Não à toa, o filósofo e mitógrafo italiano, Furio Jesi [1941-1980] avançava sobre o que Károly Kerényi, filólogo romeno, dizia como uma recomendação: a de que não se atribua ao mito uma dimensão absoluta, como se fosse uma substância concreta, uma realidade plena. Furio lê o mito como uma não-utopia, o que para Schmitt Sorel, por exemplo, está também na “utopia” do sindicalismo burguês equiparando-se ao mito tecnicizado de Kerényi: uma composição de instituições imaginárias e uma deriva das relações humanas vistas na sua condição mais desejável para que possam ser controladas, ou seja, mais úteis às soluções políticas bem menos regozijantes.

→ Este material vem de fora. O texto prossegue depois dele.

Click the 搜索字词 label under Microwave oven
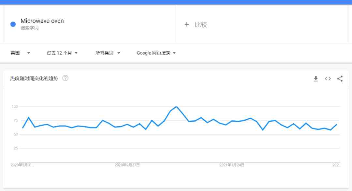[29, 28]
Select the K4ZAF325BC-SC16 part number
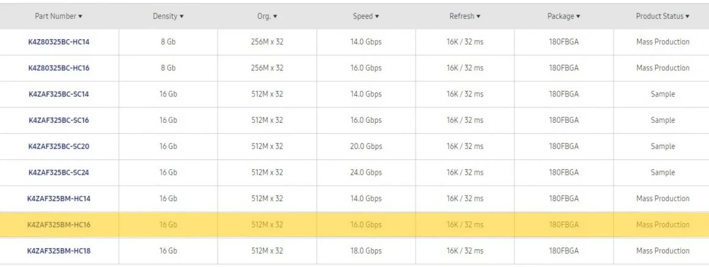The image size is (709, 267). click(x=59, y=120)
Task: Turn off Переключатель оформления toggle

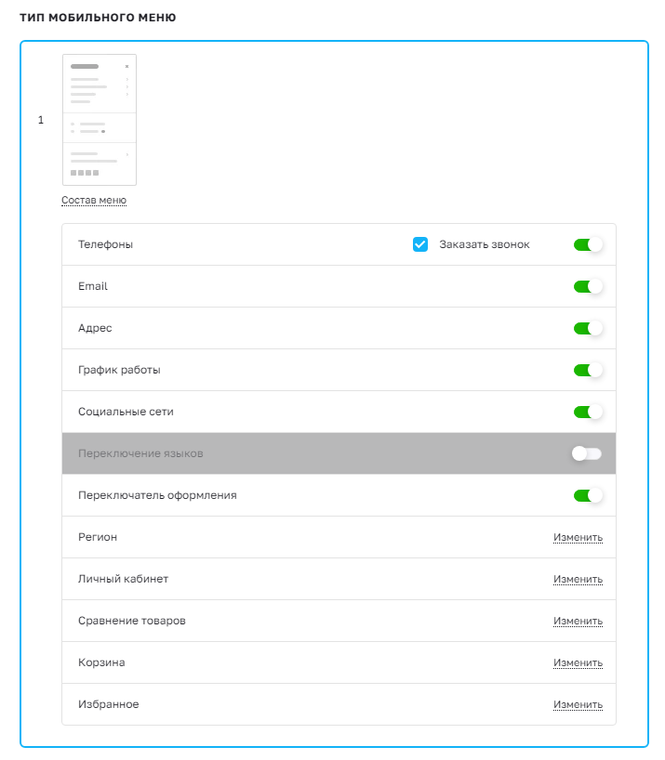Action: 588,495
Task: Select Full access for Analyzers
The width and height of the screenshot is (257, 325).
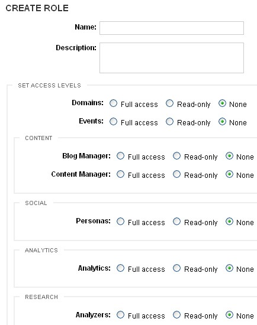Action: 120,315
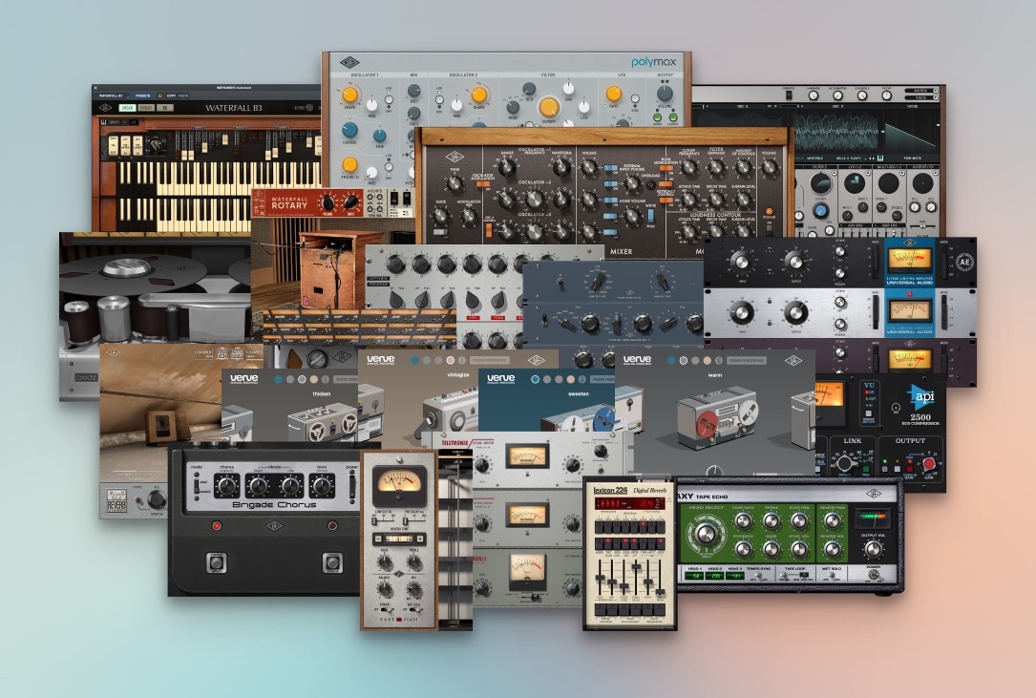Click the Waterfall Rotary volume knob
The width and height of the screenshot is (1036, 698).
click(x=328, y=202)
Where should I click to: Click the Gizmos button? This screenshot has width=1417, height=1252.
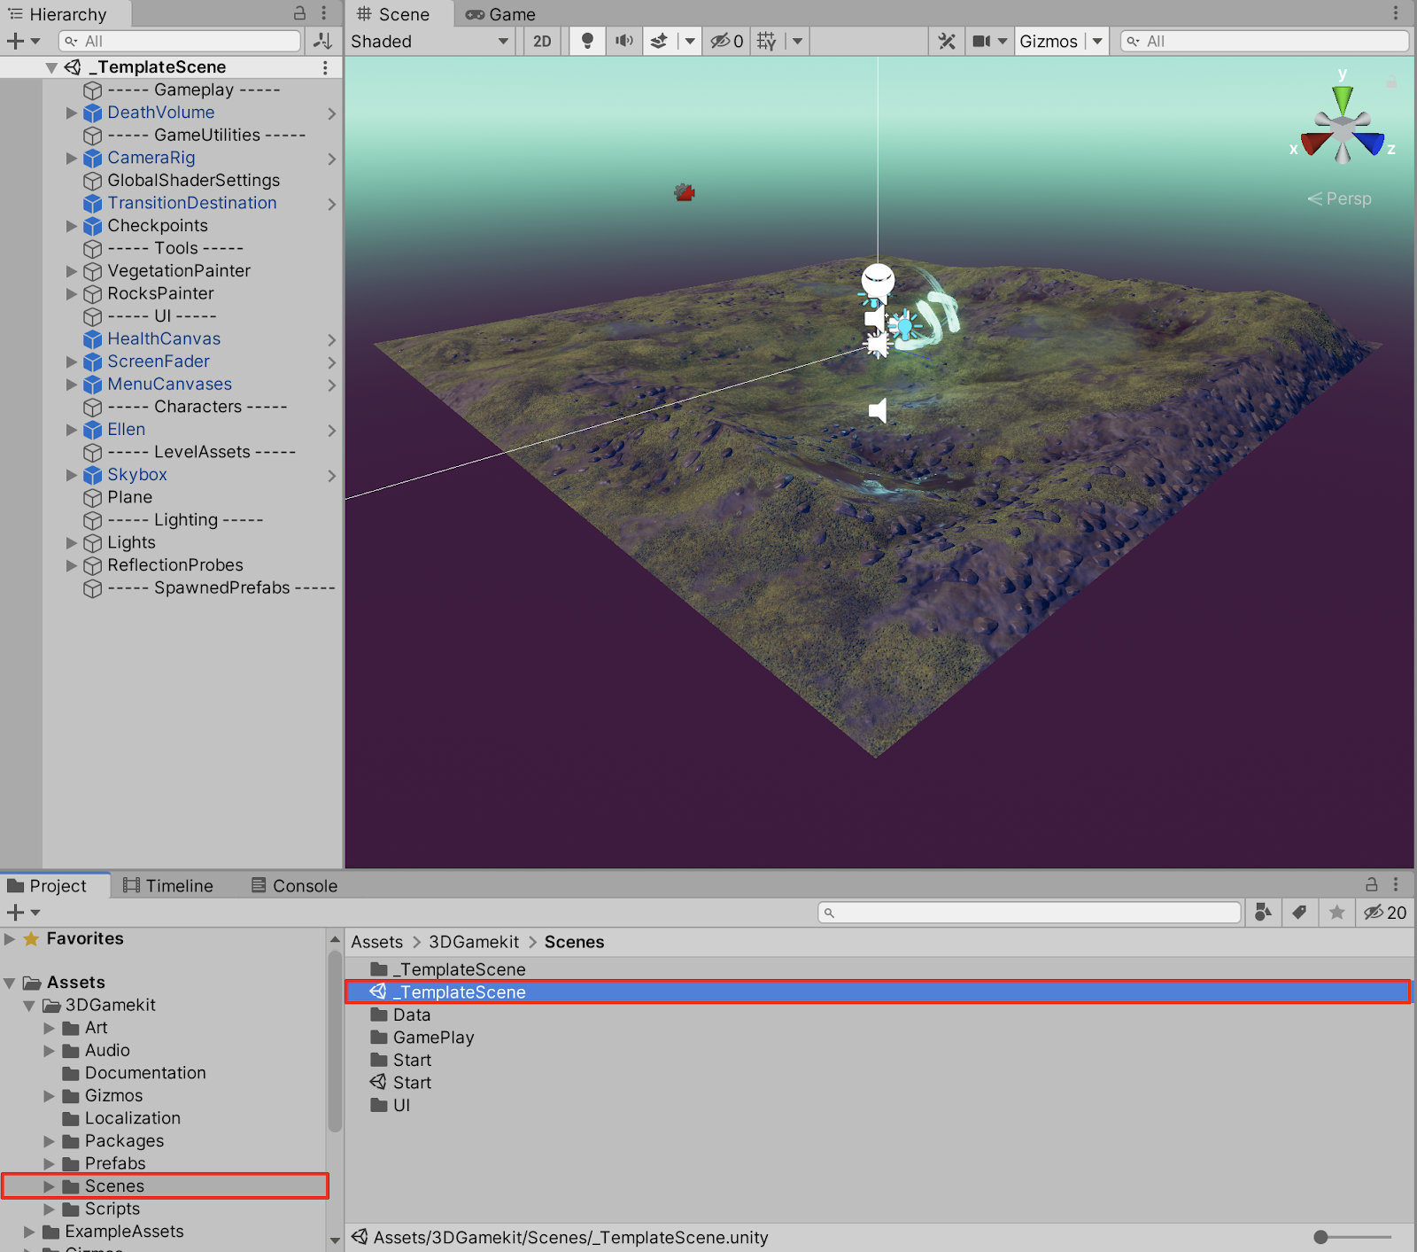coord(1048,41)
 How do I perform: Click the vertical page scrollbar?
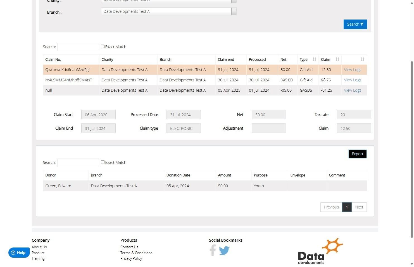point(411,149)
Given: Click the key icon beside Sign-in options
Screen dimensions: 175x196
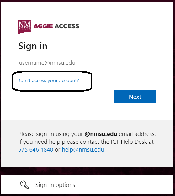Looking at the screenshot, I should click(24, 185).
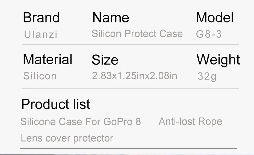This screenshot has height=155, width=254.
Task: Select the Silicon value under Material
Action: click(x=40, y=76)
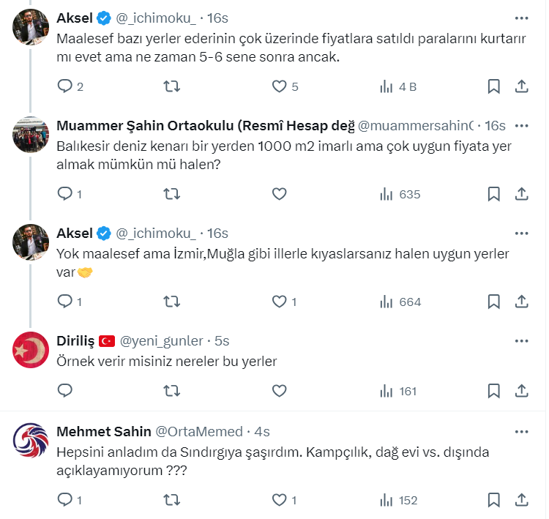Viewport: 549px width, 519px height.
Task: Reply to Aksel's first tweet about prices
Action: tap(65, 86)
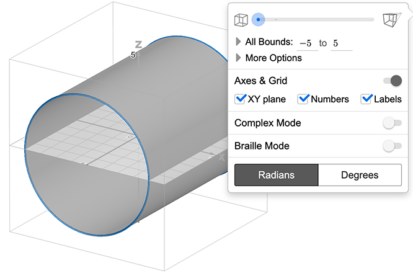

Se Furio Jesi sentasse à esquerda, na primeira fila da peça Gente de bem, traria de volta a ideia do mito para o que entendia como uma cultura de direita: “uma cultura caracterizada [de boa ou má fé] pelo vazio”. São fins cinicamente políticos – entre a manutenção da ordem vigente e dos poderes dominantes.

Se Furio Jesi sentasse à esquerda, na primeira fila da peça Gente de bem, imediatamente traria de volta essa ideia do mito para o que entendia como uma cultura de direita: “uma cultura caracterizada [de boa ou má fé] pelo vazio”. Ele dedica um livro inteiro, publicado em 1979, Cultura de Direita [traduzido no Brasil por Davi Pessoa, Editora Ayiné], para discutir os fins cinicamente políticos – entre a manutenção da ordem vigente e dos poderes dominantes – dessa máquina mitológica que reduz tudo a um “mingau homogêneo” e que, segundo ele, está em tudo o tempo todo e muito longe de um esgotamento.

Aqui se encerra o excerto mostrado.